-- What is needed --
Can you print the lines below word for word, omitting the pictures?

BEGIN Extracted records

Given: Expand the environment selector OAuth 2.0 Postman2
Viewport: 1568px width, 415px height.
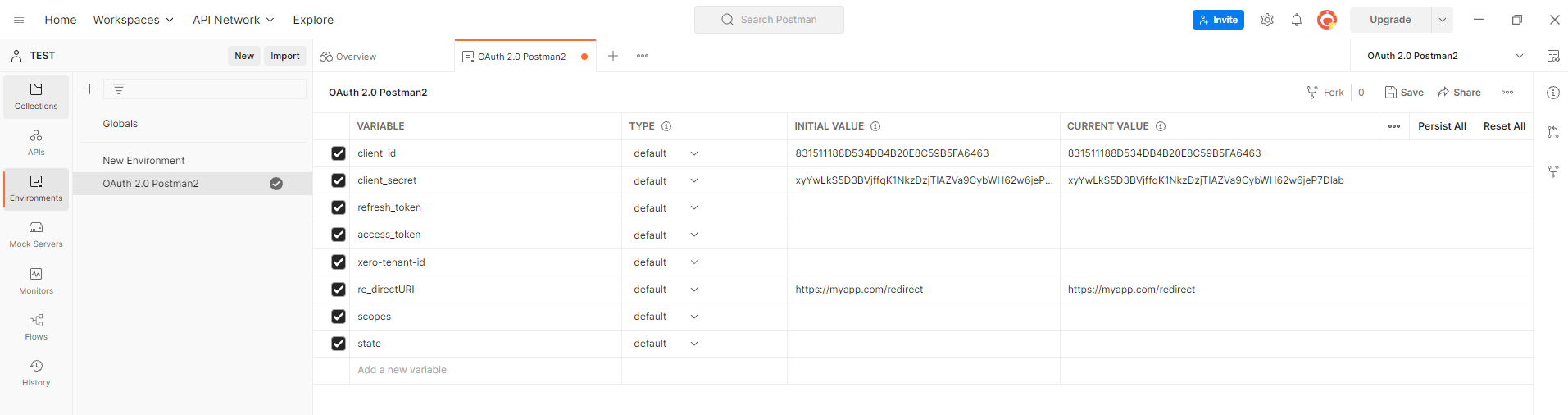Looking at the screenshot, I should click(x=1519, y=56).
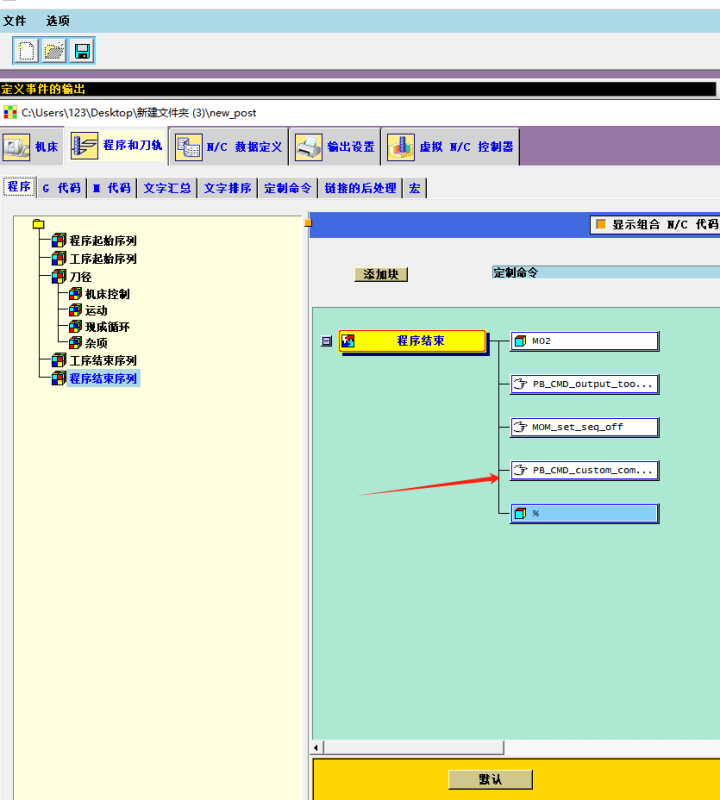Select 刀径 node in the tree
Image resolution: width=720 pixels, height=800 pixels.
[80, 277]
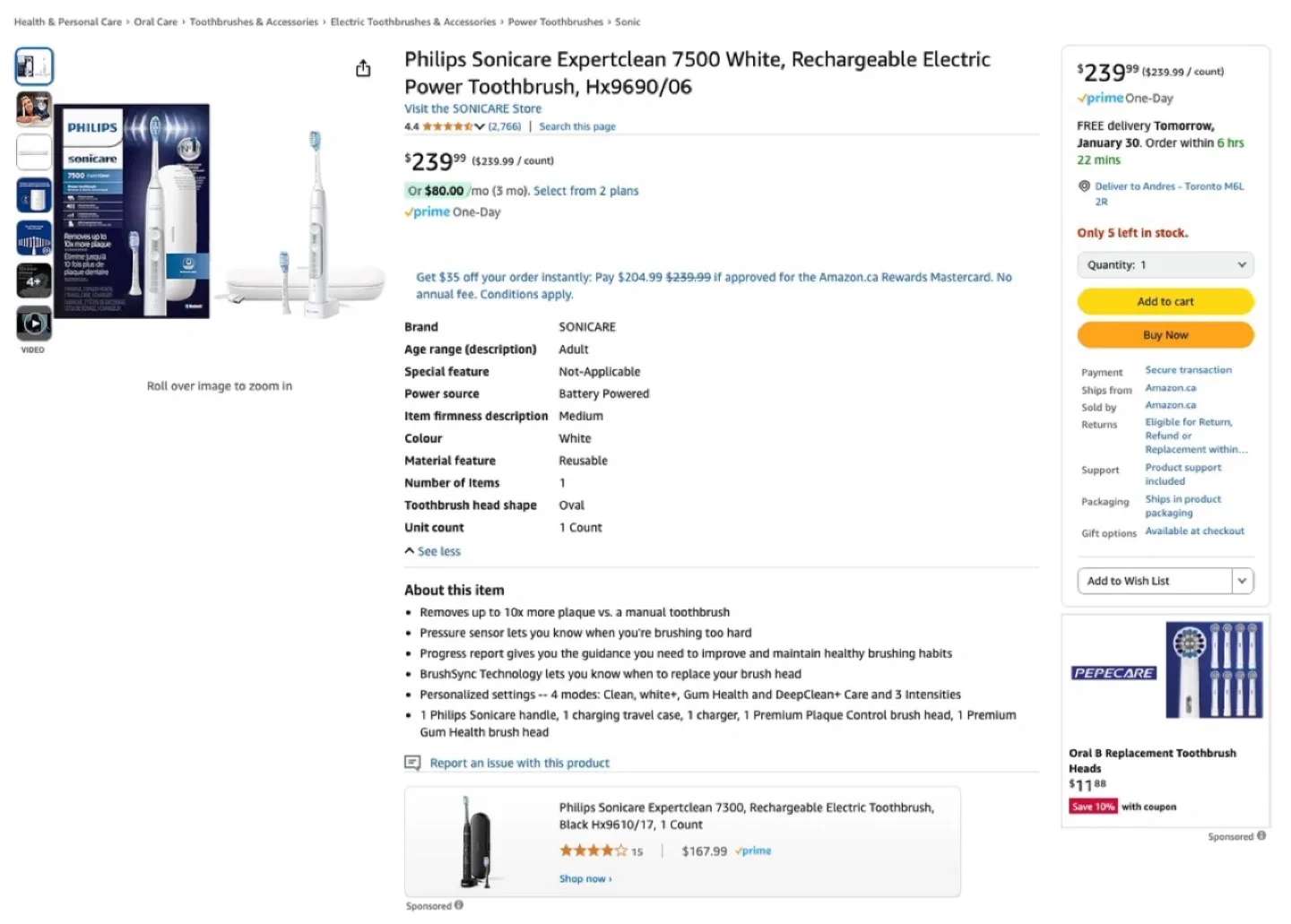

END Extracted records

-- Answer to the problem --
Given: Expand the environment selector OAuth 2.0 Postman2
Viewport: 1568px width, 415px height.
Looking at the screenshot, I should click(x=1519, y=56).
Select 刀径 node in the tree
Image resolution: width=720 pixels, height=800 pixels.
[80, 277]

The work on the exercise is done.